What you will do:
A – List every sentence in the text on online dating for lesbians and gay men that ends with a question mark.
B – Continue the interview on how lesbians and gay men date online, starting after its last line.

Two different worlds: when it comes to hooking up online, lesbians are from Venus and gay men from Mars - Love & Sex On The InternetThat the Internet continues to revolutionize dating for gays at a faster pace than for heterosexuals is no surprise. "Gay people are just early adopters of new technology in general, especially when that technology allows them to connect with one another," says Leyla Farah, vice president of portal integration for PlanetOut Partners, parent company of PlanetOut.com and Gay.com. But do lesbians and gay men utilize the technology in the same manner? How different are our experiences? Farah has compiled market data about the way the sites' combined 6 million members behave online and, in particular, the differences in how their male and female constituents make use of online dating's various tools.

So how do lesbians and gay men date differently online?

I think on a general level men are much more adventurous and more interested in poking around and seeing what's there, whereas women will really take time and really investigate possible partners or dates online. I find that women tend to keep a lot of things private in their profiles. On our sites, for example, you can mark pictures as private, which means that you can only share them with someone you're actually chatting with. Because of security, women tend to take advantage of that feature more.

Is it true that women are more likely to write to people whose profiles don't include photos?

That is true. That really points to the investment that women will make in their online personae. They will spend much more time than men in filling out every piece of the profile. They'll actually fill in the essay questions, which men rarely do. They will write long essays and not include a [public] photo. And that's markedly different than the behavior of men. For men, pictures are really a deal-breaker.

I suppose there's no way to know whether gay men or lesbians are more apt to meet up with one another offline.

[Stored records]
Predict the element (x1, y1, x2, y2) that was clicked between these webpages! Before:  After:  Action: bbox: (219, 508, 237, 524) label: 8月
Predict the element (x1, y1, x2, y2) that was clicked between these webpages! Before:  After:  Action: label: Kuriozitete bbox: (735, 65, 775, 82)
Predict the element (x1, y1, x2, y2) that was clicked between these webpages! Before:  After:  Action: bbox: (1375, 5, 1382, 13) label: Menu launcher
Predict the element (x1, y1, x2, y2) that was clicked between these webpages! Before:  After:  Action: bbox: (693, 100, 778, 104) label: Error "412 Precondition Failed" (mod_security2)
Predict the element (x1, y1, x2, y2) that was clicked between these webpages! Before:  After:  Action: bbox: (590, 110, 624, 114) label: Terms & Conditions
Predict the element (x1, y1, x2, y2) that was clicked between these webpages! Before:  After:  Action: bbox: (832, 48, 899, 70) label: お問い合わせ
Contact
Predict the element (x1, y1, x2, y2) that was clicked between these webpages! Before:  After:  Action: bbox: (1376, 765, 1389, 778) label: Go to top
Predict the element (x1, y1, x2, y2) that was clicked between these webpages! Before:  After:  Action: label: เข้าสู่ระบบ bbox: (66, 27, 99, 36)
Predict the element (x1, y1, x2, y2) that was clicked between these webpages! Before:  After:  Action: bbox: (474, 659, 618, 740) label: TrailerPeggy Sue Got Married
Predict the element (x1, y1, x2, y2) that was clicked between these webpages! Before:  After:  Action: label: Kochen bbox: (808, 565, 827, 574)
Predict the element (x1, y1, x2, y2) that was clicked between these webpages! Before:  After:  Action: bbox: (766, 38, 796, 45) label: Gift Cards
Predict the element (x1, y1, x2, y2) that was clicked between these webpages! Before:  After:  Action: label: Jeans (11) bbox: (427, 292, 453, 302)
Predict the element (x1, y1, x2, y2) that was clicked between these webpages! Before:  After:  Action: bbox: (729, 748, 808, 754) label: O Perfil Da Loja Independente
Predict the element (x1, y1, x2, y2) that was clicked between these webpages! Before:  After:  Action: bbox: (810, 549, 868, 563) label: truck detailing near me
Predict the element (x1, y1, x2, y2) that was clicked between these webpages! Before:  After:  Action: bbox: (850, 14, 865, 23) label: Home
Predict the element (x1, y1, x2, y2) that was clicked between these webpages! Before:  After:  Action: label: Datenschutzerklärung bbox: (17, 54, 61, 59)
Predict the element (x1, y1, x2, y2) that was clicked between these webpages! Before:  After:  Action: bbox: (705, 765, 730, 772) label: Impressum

Expected results:
A –
- But do lesbians and gay men utilize the technology in the same manner?
- How different are our experiences?
- So how do lesbians and gay men date differently online?
- Is it true that women are more likely to write to people whose profiles don't include photos?

B –
No, but we certainly get letters from people who have met, and there are trends. Women tend to be more drawn to the topic areas of our chat rooms, so they will go and chat about what it's like to be an ex-Catholic, for example. In that environment, it's less likely that you'll find someone in your immediate geographic locale. So we've received letters from women who have moved across the country to be with each other once they've chatted for a year. And that's much rarer for a man, because men have more topic areas by region. Men are much more likely to sit outside of a room and just click down the pictures and find someone local to chat with on a one-to-one basis.

Do gay men tend to send more private messages than women?

Yes, I would argue that they do. Often men's chat rooms will be populated with 99 men, but if you watch the screens, they're not really scrolling very quickly because the men aren't chatting in the rooms, they're chatting with each other [in private message sessions]. For women, that's not true.

Are lesbians and gay men more likely to be online at different times of the day? For instance, do men go online at night more than women?

You know, that's a very interesting question. Men actually tend to be online more during the day. I think they leave their Messenger on all day at work, which is something that I think women wouldn't do. Women's chat rooms tend to be much more populated in the evenings--when they get home from work, I'm guessing. But men are on all the time. And again, that points to the nature of the experience for men. They'll go through a room and look for someone they want to talk to and then send them a message. So if you leave it on all day at work, you can be getting these messages throughout the day.